This chapter contains two investigations which use graphics: A, on spirographs and zigzags, and B, on the problem of determining the shape of a wire which gives the fastest time of descent for a bead sliding down the wire.

A Spirographs and zigzags

Aims of the project

The idea here is to draw a zigzag line determined by a simple rule. The interest lies in determining how many times the line must zig and zag before it closes up, and in working out how large the resulting picture is, so that it can be drawn fitting neatly on the screen. We shall also investigate the connection between the zigzags and certain spirograph curves (epicycloids). The basic idea for this project comes from the book [1].

Mathematical ideas used

Vectors in the plane, linear equations and 2 × 2 matrices, regular polygons, gcds, trigonometric formulae and ellipses all come into this project.

MATLAB techniques used

This is a project about drawing sequences of lines. You need to amend a given program to make it do successively more tasks automatically.

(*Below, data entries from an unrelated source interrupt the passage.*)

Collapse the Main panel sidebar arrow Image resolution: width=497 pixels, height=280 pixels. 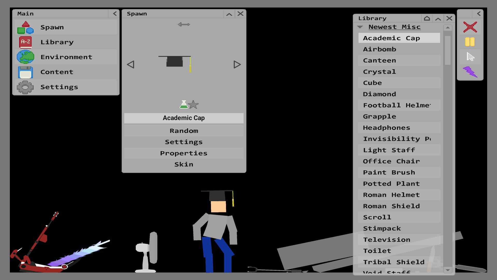pyautogui.click(x=115, y=14)
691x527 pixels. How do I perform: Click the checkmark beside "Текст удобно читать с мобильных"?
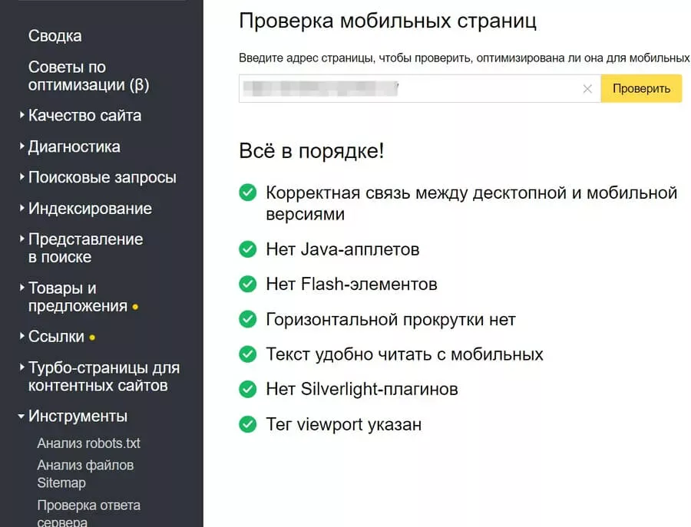[247, 354]
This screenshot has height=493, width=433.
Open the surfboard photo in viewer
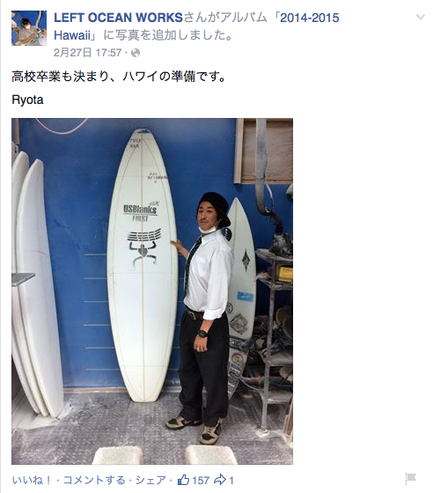152,291
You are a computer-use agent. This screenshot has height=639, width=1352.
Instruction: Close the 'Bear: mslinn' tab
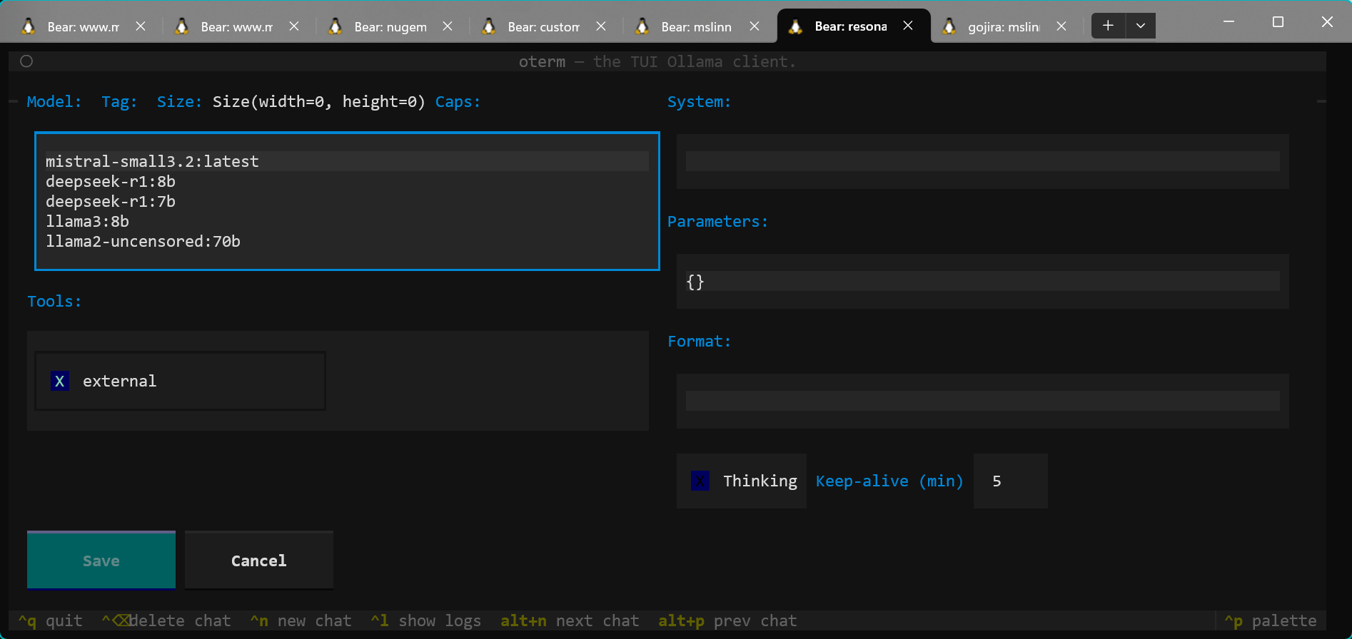(x=755, y=26)

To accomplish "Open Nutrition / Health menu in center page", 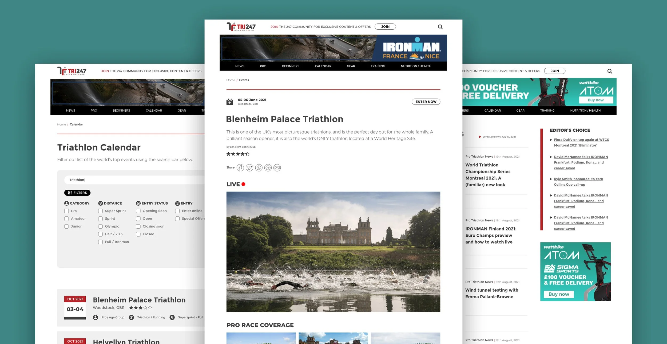I will point(416,66).
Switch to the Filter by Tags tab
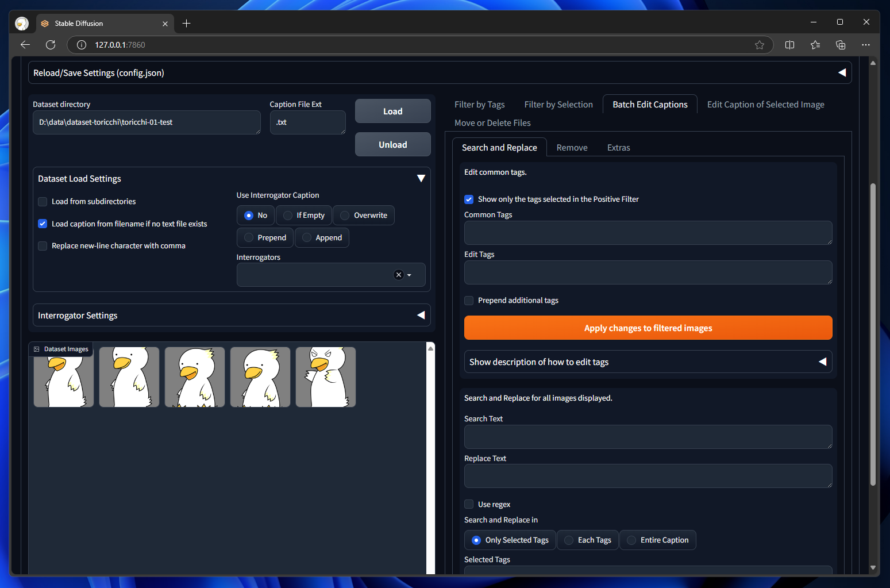Image resolution: width=890 pixels, height=588 pixels. (479, 105)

One of these involves calculating gcds, and another involves setting the screen size to fit the zigzag.

Construction of the zigzag

This project involves drawing zigzag lines according to a simple rule, and examining the mathematics behind these constructions. There is an intimate connection between the zigzags and certain epicycloids, which are obtained by rolling one circle on another and drawing the path traced out by a point rigidly attached to the rolling circle.